PROBLEM STATEMENT:
A faithful copy of all the data is the goal; omit the pictures.

AVAILABLE DATA Start Marker

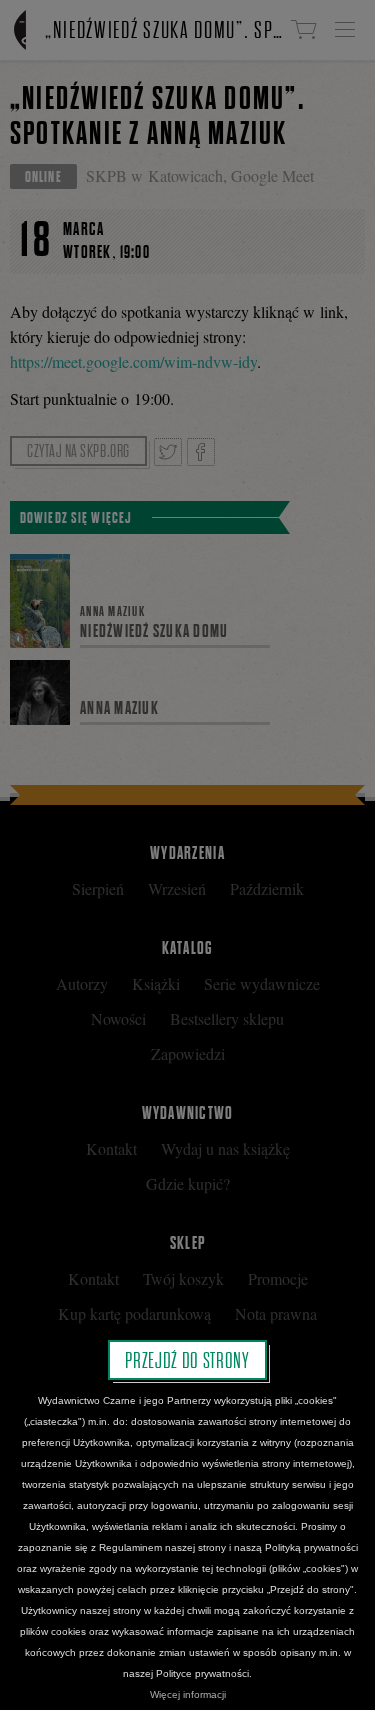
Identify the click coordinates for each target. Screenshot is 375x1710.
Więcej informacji (188, 1694)
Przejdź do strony (187, 1360)
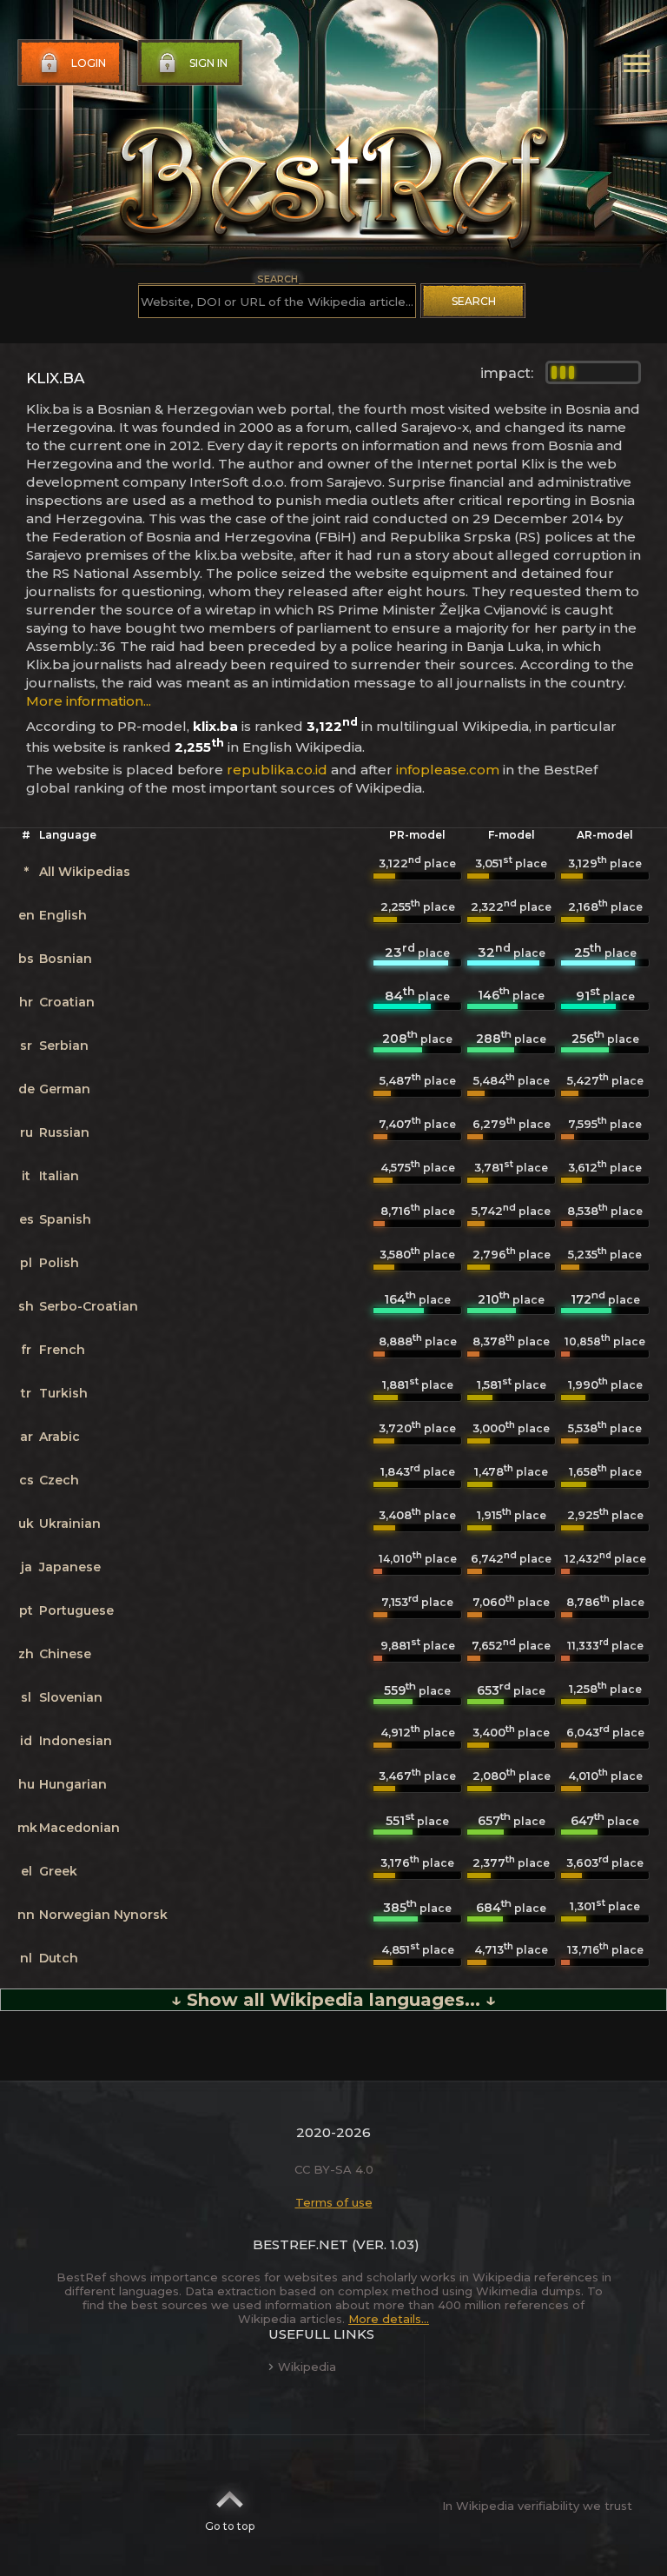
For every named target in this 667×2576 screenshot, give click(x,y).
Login (88, 63)
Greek (58, 1871)
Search (474, 301)
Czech (59, 1480)
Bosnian (65, 958)
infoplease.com (447, 769)
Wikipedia (307, 2367)
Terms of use (334, 2202)
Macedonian (79, 1828)
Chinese (65, 1654)
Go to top (229, 2526)
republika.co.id (277, 769)
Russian (64, 1132)
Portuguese (76, 1610)
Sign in (208, 63)
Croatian (67, 1002)
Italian (59, 1176)
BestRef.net (300, 2244)
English (63, 915)
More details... (388, 2319)
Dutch (58, 1958)
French (62, 1350)
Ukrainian (70, 1523)
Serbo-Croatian (88, 1306)
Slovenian (70, 1697)
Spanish (65, 1219)
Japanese (70, 1567)
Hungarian (73, 1784)
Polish (59, 1263)
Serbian (64, 1045)
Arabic (59, 1436)
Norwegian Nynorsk (103, 1914)
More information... (88, 701)
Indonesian (75, 1741)
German (64, 1089)
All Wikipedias (84, 872)
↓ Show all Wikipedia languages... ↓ (333, 1999)
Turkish (63, 1393)
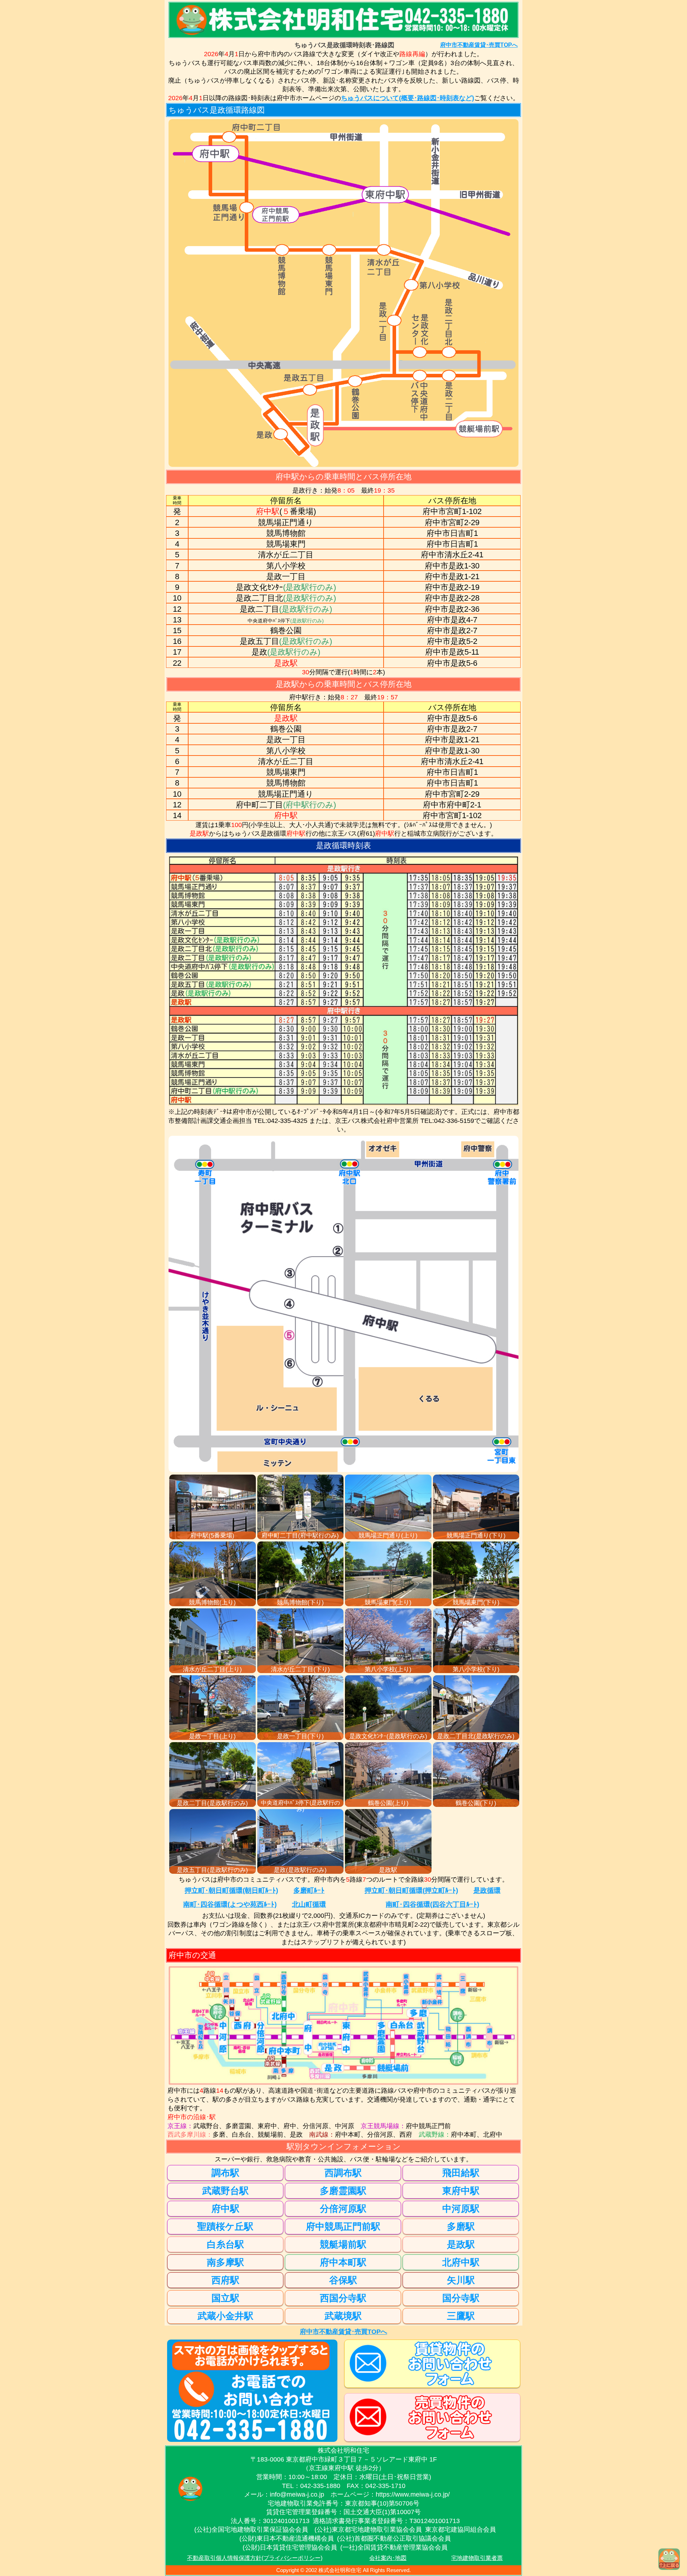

AVAILABLE DATA End Marker

SOLVED EXERCISE:
Identify the click coordinates for each target. Screenshot is 375x1710.
Więcej informacji (188, 1694)
Przejdź do strony (187, 1360)
For every named target in this 667×2576 screenshot, give click(x,y).
Login (88, 63)
Greek (58, 1871)
Search (474, 301)
Czech (59, 1480)
Bosnian (65, 958)
infoplease.com (447, 769)
Wikipedia (307, 2367)
Terms of use (334, 2202)
Macedonian (79, 1828)
Chinese (65, 1654)
Go to top (229, 2526)
republika.co.id (277, 769)
Russian (64, 1132)
Portuguese (76, 1610)
Sign in (208, 63)
Croatian (67, 1002)
Italian (59, 1176)
BestRef.net (300, 2244)
English (63, 915)
More details... (388, 2319)
Dutch (58, 1958)
French (62, 1350)
Ukrainian (70, 1523)
Serbo-Croatian (88, 1306)
Slovenian (70, 1697)
Spanish (65, 1219)
Japanese (70, 1567)
Hungarian (73, 1784)
Polish (59, 1263)
Serbian (64, 1045)
Arabic (59, 1436)
Norwegian Nynorsk (103, 1914)
More information... (88, 701)
Indonesian (75, 1741)
German (64, 1089)
All Wikipedias (84, 872)
↓ Show all Wikipedia languages... ↓ (333, 1999)
Turkish (63, 1393)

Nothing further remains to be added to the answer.